The 'Keep Billy Alive' rally outside Belfast city hall on Saturday. Photo by Alan Lewis, Photopress
Marie Louise McConville

THE mother of a severely epileptic Co Tyrone boy has called for a meeting with the home secretary within the next 24 hours.

Charlotte Caldwell, from Castlederg, said she wanted to meet both Sajid Javid and and Health Secretary Jeremy Hunt "urgently" to discuss legalising a medical cannabis treatment for children with similar conditions.

Ms Caldwell's 12-year-old son, Billy was prescribed medicinal cannabis on the NHS in 2017 however in May this year, his GP was told he could no longer prescribe it.

Ms Caldwell had tried to bring in a fresh supply of the drug from Canada but it was confiscated at Heathrow airport last week.

In the aftermath, Billy's seizures "intensified" and he was hospitalised in London on Friday.

His mother said since he was given his medication he has not had any more seizures. He is due to be officially discharged from Chelsea and Westminster Hospital today.

Ms Caldwell said today: "Billy is vastly improved. He has not so far had a single seizure since his anti epileptic medication was returned and administered. This is testament to the effectiveness of the treatment, and that mummies and not the Home Office know best.

"We must meet with Jeremy Hunt as soon as possible."

Earlier, she said she wanted to meet the politicians "to get assurance that not only will Billy's meds never again be removed, but to call for an urgent review of the overall policy on medical cannabis as it affects everyone who could benefit."


The Co Tyrone mother said while her son was on the medication, he was seizure-free for more than 300 days.

On Saturday, after coming under increasing pressure, Mr Javid gave permission for one of the bottles of cannabis oil confiscated by airport officials to be released.

It was then given to Billy at Chelsea and Westminster Hospital under a special 20-day licence.

He is banned from taking the remedy at home.
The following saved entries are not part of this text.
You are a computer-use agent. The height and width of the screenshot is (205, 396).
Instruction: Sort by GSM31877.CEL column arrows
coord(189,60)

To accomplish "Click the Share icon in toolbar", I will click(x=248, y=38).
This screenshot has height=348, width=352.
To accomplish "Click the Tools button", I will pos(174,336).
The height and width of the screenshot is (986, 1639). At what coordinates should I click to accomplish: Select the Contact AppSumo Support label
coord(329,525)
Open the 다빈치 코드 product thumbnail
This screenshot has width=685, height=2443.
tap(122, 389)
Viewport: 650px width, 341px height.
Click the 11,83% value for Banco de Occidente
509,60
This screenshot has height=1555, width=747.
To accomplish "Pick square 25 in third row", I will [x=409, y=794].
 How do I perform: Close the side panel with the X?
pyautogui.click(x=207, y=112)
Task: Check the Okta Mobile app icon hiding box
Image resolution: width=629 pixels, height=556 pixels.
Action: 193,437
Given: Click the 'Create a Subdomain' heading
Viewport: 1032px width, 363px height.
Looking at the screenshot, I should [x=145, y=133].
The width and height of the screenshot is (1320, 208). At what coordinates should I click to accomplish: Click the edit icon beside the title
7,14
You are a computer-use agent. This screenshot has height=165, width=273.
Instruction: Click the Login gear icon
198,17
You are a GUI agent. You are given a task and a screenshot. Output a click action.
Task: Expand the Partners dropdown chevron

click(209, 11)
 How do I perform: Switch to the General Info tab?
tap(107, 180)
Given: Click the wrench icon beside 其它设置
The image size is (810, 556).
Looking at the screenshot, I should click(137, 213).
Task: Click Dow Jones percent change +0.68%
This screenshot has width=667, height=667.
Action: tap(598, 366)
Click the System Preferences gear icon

Charlotte Caldwell and her son Billy at Heathrow Airport after having a supply of cannabis oil used to treat his severe epilepsy confiscated on their return from Canada. Photo by Stefan Rousseau/PA Wire

On Saturday, a 'Keep Billy Alive' rally took place outside Belfast city in support of Charlotte and Billy Caldwell and their fight to legalise medicinal cannabis.

Speaking yesterday, Ms Caldwell said: "I want nobody in Government, and nobody who has been impacted by massively outdated laws, to be under any impression that this is job done. This is just the start.

"The energy we've brought to Billy's campaign is nothing compared to what we are prepared to unleash to drive complete reform," she said.

"The Home Secretary has seen the momentum that has built up in support of Billy.

"The biggest thing senior Ministers can do is to demonstrate power is not about saying no, it's about saying yes, and having the strength of character to recognise that ego and outdated laws do not outweigh the real-world needs of desperately ill children whose parents know best because they live it every second of every minute of every day."